Nach etwa zwei Stunde war das Eis zwischen den Wartenden gebrochen. Zu lang hatte man gemeinsam ausgeharrt, um aufzugeben, auch wenn es sich absurd anfühlte. Ein Typ in Flip-Flops und Cordhose hatte um 11 Uhr angefangen zu kiffen und später Bierkisten zum Sitzen organisiert. Mit Kreide hinterließ er auf dem Gehweg Botschaften für einen weiter hinten in der Schlange: „Gleich geschafft.“ Das war übertrieben, von jener Stelle aus sollte es noch weitere drei Stunden bis zu Kasse dauern.
Den ganzen Vormittag über hatte das Ticketsystem Ausfälle. Die Schlange hatte sich schon kurz nach Mittag halbiert, hauptsächlich, weil die Leute keinen Bock mehr hatten.

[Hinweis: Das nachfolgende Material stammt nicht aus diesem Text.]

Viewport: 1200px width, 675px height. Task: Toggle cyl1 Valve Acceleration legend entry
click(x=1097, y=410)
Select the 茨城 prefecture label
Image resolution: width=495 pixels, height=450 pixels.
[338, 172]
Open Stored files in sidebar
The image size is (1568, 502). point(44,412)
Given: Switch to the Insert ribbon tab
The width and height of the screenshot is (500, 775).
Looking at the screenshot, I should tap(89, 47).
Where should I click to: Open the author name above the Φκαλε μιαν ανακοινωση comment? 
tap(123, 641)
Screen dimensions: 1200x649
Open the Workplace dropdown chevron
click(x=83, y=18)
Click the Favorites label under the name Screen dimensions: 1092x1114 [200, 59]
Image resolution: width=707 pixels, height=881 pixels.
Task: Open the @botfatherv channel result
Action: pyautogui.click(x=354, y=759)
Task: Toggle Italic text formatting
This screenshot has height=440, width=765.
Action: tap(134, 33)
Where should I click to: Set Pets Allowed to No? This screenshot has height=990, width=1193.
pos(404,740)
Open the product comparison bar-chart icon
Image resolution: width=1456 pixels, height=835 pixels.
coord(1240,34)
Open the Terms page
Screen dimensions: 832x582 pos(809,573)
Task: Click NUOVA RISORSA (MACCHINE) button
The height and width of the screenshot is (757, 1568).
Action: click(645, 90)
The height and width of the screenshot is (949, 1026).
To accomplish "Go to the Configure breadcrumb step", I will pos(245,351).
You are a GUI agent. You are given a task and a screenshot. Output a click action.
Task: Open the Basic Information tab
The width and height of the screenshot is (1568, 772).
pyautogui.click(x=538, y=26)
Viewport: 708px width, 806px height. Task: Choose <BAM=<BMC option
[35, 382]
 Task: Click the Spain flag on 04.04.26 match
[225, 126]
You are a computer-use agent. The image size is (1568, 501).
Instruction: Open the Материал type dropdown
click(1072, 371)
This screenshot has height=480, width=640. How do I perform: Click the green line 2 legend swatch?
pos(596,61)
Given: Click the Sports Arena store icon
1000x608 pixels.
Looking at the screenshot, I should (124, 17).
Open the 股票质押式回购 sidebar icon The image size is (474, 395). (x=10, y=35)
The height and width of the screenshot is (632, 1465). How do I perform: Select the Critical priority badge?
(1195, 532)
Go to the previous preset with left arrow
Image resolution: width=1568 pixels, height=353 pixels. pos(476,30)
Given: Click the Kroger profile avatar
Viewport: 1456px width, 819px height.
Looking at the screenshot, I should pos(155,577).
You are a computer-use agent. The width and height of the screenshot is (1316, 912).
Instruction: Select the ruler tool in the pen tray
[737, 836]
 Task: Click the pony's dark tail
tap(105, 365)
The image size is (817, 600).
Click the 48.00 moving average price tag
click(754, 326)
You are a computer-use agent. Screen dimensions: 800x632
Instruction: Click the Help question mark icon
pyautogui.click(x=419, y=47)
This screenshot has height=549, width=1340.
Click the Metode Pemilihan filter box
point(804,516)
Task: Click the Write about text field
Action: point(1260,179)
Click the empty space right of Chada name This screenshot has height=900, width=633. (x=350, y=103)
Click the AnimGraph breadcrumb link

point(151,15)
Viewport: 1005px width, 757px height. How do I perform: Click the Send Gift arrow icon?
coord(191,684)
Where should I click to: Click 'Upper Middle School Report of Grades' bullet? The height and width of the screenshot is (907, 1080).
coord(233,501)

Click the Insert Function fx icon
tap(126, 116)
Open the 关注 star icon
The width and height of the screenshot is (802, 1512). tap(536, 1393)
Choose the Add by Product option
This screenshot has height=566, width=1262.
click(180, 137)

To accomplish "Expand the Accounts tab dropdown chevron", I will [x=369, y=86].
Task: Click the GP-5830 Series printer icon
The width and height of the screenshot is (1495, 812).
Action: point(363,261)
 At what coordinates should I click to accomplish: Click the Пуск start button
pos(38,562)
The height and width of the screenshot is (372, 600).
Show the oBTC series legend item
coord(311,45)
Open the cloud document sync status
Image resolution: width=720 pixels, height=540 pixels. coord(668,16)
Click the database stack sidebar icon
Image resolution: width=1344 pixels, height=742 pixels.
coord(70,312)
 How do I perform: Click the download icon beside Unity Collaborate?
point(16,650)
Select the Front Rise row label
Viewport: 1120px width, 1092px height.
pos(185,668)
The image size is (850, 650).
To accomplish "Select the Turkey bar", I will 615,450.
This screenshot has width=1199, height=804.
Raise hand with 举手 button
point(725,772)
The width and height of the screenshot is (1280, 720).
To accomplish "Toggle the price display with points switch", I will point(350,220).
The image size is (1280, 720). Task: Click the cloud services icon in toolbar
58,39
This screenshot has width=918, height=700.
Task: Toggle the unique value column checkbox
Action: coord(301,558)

Richtig frustrierend wurde es aber erst am Kassentresen. Fast alle klassischen Konzerte waren ausverkauft. Und dann sollte man nur Karten für insgesamt drei Konzerte kaufen dürfen. Davon stand nichts auf der Website der Elbphilharmonie, dafür aber, dass man sich wegen Ermäßigungen für Schwerbehinderte und deren Begleitung an die Vorverkaufsstellen wenden solle. Der Mann hinter der Kasse hatte davon keine Ahnung, wohl, weil das nur „direkt beim Veranstalter“ gehen sollte. Na, vielen Dank. Am Ende stand ich über sechs Stunden an – für wenige überteuerte Restkarten und ein paar graue Haare mehr.